The Roles of TNFRSF11B Genes as a Trigger for Secondary Osteoporosis in Rheumatoid Arthritis Cases

Abstract

Rheumatoid arthritis (RA) is an autoimmune disorder responsible for widespread and persistent inflammation of the synovial joint lining. Hence, victims are prone to greater risk of developing secondary osteoporosis (OP), a common complication of arthritis. The global prevalence of secondary OP among RA patients is estimated between 22-36%, although certain genetic polymorphisms pose a possible influence. Also, bone remodeling is closely related to the receptor activator nuclear factor-κB ligand (RANKL)/RANK and osteoprotegerin (OPG). The variables play a significant role in osteoclastogenesis, due to the ability of OPG to inhibit osteoclast differentiation and activation.

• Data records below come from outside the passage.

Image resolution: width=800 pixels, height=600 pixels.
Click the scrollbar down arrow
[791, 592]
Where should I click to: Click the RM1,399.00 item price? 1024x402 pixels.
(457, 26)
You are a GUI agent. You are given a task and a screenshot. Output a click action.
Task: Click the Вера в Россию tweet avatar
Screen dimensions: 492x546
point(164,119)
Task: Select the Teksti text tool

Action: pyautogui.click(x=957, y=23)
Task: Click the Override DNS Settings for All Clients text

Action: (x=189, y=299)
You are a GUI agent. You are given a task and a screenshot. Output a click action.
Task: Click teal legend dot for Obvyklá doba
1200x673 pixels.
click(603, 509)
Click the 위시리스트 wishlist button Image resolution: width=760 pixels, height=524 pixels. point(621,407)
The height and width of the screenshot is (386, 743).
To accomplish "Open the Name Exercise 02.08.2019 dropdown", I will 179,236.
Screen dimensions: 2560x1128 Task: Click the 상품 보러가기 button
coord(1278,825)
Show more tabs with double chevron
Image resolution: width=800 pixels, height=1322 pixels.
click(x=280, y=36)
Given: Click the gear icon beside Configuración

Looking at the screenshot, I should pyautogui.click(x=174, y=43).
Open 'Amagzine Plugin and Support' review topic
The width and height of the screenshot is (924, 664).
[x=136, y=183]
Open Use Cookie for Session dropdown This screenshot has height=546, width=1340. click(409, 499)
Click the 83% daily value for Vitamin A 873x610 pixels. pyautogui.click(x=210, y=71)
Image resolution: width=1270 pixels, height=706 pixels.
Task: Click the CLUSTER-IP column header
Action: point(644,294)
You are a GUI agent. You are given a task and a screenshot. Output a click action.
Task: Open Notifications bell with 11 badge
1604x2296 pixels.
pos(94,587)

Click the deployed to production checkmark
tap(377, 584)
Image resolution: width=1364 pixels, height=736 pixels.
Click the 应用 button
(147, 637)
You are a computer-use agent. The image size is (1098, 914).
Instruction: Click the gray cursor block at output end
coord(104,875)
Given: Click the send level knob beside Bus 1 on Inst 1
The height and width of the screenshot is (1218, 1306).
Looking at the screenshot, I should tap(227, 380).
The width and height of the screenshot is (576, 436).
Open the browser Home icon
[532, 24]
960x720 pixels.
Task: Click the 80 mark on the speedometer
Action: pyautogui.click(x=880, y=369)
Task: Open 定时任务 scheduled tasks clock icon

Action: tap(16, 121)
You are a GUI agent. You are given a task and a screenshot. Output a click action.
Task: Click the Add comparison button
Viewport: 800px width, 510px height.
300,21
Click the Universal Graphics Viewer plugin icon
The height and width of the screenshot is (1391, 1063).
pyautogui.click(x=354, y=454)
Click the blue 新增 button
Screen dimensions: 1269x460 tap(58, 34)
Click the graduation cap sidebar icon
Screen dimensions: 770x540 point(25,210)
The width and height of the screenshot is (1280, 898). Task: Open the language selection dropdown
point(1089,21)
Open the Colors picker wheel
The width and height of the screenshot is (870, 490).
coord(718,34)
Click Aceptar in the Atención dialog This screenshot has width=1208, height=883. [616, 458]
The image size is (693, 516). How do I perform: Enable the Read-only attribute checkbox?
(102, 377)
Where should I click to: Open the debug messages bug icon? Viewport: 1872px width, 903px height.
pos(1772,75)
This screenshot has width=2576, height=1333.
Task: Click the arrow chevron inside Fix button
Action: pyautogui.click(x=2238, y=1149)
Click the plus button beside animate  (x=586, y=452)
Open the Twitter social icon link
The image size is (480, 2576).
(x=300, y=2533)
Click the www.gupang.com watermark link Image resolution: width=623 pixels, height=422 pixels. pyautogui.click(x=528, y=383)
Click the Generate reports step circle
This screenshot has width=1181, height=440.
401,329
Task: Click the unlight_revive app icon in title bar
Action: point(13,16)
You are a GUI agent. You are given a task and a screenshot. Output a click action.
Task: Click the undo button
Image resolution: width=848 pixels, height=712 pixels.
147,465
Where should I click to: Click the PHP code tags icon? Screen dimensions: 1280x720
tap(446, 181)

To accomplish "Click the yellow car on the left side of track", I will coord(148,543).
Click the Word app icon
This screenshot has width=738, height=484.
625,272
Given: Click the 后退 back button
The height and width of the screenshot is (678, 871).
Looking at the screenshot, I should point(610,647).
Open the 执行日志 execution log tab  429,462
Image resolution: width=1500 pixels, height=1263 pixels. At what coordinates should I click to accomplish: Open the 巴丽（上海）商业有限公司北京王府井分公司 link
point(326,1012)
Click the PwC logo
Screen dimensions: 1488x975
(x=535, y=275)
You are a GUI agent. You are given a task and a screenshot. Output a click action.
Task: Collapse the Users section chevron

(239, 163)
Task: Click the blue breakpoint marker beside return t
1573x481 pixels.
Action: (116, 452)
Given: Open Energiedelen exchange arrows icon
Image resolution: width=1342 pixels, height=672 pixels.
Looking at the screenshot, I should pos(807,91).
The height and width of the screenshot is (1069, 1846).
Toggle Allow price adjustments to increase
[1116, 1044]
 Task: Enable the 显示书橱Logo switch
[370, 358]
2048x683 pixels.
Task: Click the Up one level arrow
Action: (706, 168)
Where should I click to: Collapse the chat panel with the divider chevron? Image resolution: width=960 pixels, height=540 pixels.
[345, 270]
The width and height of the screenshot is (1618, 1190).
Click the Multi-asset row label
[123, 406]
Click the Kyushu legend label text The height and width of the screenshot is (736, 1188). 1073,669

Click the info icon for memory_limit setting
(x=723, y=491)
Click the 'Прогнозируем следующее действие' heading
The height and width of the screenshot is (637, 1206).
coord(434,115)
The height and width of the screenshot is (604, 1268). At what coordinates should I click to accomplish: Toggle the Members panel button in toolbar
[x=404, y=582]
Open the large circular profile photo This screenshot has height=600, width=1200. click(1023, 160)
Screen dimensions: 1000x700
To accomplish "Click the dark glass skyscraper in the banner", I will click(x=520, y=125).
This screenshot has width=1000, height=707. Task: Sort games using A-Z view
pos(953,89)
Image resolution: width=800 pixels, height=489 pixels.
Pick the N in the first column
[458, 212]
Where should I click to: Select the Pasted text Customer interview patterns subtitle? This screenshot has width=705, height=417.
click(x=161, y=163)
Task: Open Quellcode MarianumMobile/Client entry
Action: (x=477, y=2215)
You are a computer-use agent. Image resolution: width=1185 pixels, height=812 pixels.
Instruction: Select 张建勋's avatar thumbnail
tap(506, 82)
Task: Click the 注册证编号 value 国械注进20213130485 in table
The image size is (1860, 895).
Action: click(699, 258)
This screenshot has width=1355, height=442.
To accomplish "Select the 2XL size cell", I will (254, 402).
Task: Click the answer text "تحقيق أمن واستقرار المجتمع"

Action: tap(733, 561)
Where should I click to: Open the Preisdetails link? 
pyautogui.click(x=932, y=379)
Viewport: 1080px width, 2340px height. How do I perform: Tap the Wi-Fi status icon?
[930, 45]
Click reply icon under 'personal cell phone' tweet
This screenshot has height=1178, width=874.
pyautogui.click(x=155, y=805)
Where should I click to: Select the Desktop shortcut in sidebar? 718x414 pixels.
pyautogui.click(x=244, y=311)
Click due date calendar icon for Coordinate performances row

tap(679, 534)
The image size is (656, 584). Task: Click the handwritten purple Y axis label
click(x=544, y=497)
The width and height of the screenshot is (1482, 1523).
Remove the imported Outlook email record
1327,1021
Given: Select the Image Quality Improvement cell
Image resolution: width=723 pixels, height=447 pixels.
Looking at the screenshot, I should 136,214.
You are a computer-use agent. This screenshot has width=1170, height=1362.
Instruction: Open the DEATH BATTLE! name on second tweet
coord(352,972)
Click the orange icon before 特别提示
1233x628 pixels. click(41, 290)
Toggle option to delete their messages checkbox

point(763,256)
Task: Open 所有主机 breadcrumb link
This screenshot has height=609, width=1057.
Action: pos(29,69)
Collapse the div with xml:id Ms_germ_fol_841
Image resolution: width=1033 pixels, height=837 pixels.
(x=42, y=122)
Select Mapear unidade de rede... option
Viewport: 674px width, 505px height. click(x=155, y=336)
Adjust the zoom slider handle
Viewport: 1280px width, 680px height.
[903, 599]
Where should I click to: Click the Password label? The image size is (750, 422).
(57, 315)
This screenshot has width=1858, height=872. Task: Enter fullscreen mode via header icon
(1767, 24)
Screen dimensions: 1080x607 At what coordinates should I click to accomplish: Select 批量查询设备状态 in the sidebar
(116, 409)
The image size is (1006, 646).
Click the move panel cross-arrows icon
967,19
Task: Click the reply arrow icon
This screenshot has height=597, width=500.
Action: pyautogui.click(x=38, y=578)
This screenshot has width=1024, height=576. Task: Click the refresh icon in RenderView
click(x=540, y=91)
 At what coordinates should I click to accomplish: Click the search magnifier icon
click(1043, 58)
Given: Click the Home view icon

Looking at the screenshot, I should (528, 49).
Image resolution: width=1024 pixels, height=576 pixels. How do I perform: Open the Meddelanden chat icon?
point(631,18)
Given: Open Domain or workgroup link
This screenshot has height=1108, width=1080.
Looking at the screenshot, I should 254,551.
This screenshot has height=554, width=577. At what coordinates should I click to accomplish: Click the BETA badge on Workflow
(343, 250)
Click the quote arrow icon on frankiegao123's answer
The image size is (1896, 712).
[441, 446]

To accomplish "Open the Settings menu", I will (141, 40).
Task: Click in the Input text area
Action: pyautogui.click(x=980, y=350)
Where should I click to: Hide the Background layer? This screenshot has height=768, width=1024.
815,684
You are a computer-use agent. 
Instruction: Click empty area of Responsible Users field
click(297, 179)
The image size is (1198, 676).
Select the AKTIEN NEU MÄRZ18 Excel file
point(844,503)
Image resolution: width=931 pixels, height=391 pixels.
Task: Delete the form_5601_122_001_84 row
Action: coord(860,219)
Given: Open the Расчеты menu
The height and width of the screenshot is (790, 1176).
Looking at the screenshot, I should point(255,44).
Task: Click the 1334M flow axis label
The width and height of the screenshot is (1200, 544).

This literature review discusses the relationship of TNFRSF11B gene polymorphisms that encode OPG protein with the risk of developing secondary osteoporosis in RA patients. The research method encompassed exploring similar articles from Pubmed, Cochrane Library, and Medline, using particular keywords, such as “TNFRSF11B polymorphism”, “osteoprotegerin polymorphism”, “rheumatoid arthritis” and “secondary osteoporosis”. Several distinct conclusions were obtained after analyzing the effects of TNFRSF11B gene polymorphisms on secondary OP in RA cases. Furthermore, the TNFRSF11B gene showed various polymorphisms closely related to bone remodeling, including C950T, G1181C, A163G, T245G and rs4876869.